The U.S. Federal Trade Commission (FTC) announced final changes to the Hart-Scott-Rodino (HSR) Act premerger notification rules that will broaden the circumstances under which parties must file premerger notifications in connection with the transfer of exclusive rights to pharmaceutical patents. The FTC adopted without change the proposed rules announced in August 2012, following receipt and review of a handful of public comments. See “FTC’s Proposed Rules Would Generate More HSR Filings for Transfers of Pharmaceutical Patent Rights” for a detailed description of the rules. The new rules are meant to clarify when a transfer of exclusive rights to a pharmaceutical patent is considered a potentially reportable acquisition of an asset under the HSR Act.
The rulemaking establishes an “all commercially significant rights” test, focused on whether there is a transfer of “the exclusive rights to a patent that allow only the recipient of the exclusive patent rights to use the patent in a particular therapeutic area (or specific indication within a therapeutic area).” The rulemaking further clarifies that all commercially significant rights are deemed to be transferred even if the patent holder retains limited manufacturing rights for the purpose of providing the licensee with product(s) covered by the patent, or co-rights to assist the licensee in developing and commercializing the product(s) covered by the patent.

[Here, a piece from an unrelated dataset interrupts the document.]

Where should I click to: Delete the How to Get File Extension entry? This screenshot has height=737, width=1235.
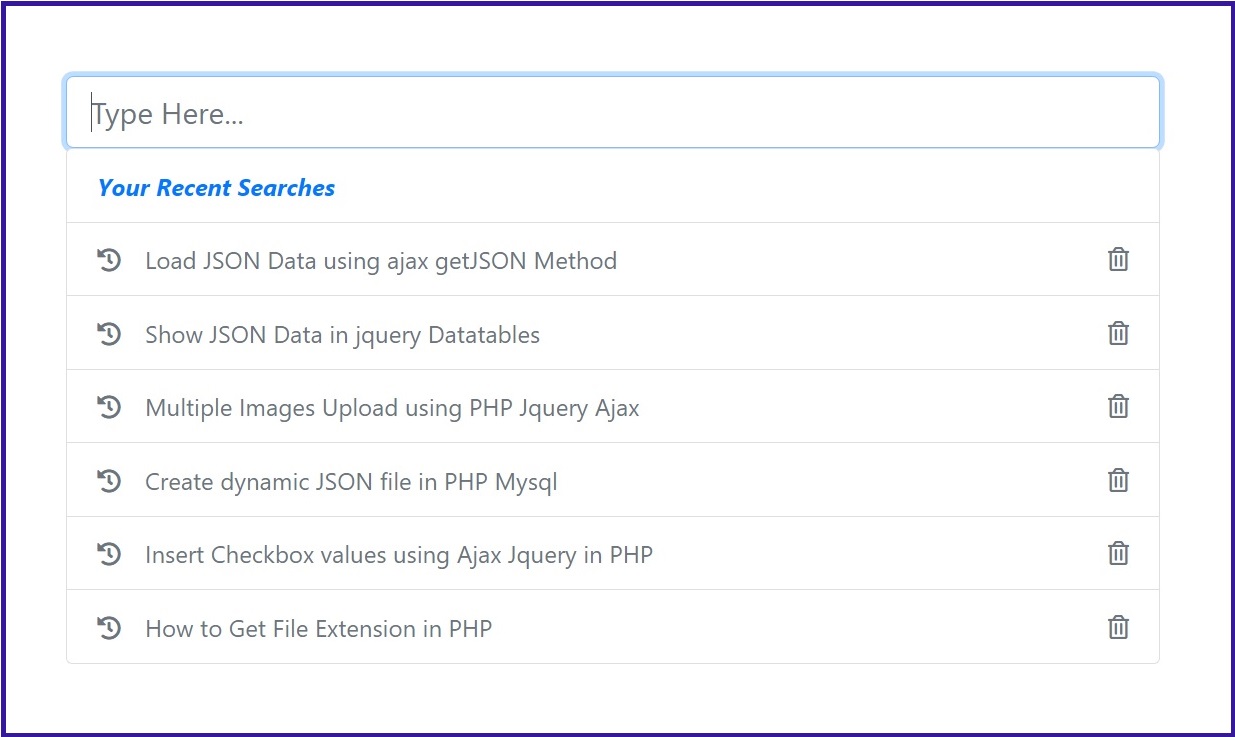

Notably, this rulemaking applies exclusively to patents in the “pharmaceutical, including biologic, and medicine manufacturing industry.” As the FTC explains, in its view these arrangements create unique dynamics in the pharmaceutical industry because in a typical situation, a smaller innovation firm that likely could not successfully develop and commercialize the product grants rights to a large pharmaceutical firm that then takes control of development and ultimate commercial sales (if it succeeds). This is different from a standard distribution agreement in which a manufacturer with an existing product selects another company to be the distributor. Also, in the FTC’s experience, “the pharmaceutical industry is the only industry in which parties enter into exclusive patent licenses that transfer all commercially significant rights.” For example, the FTC observed that for the five-year period ending December 31, 2012, it received filings for 66 transactions involving exclusive patent licenses, and all were for pharmaceutical patents. Finally, the FTC notes that exclusive patent licenses in other industries may be reportable, and encourages parties to consult with staff to determine whether the proposed transaction at issue may be reportable.
View the text of the final rule here. The rule will become effective 30 days after it is published in the Federal Register, which is expected to occur shortly.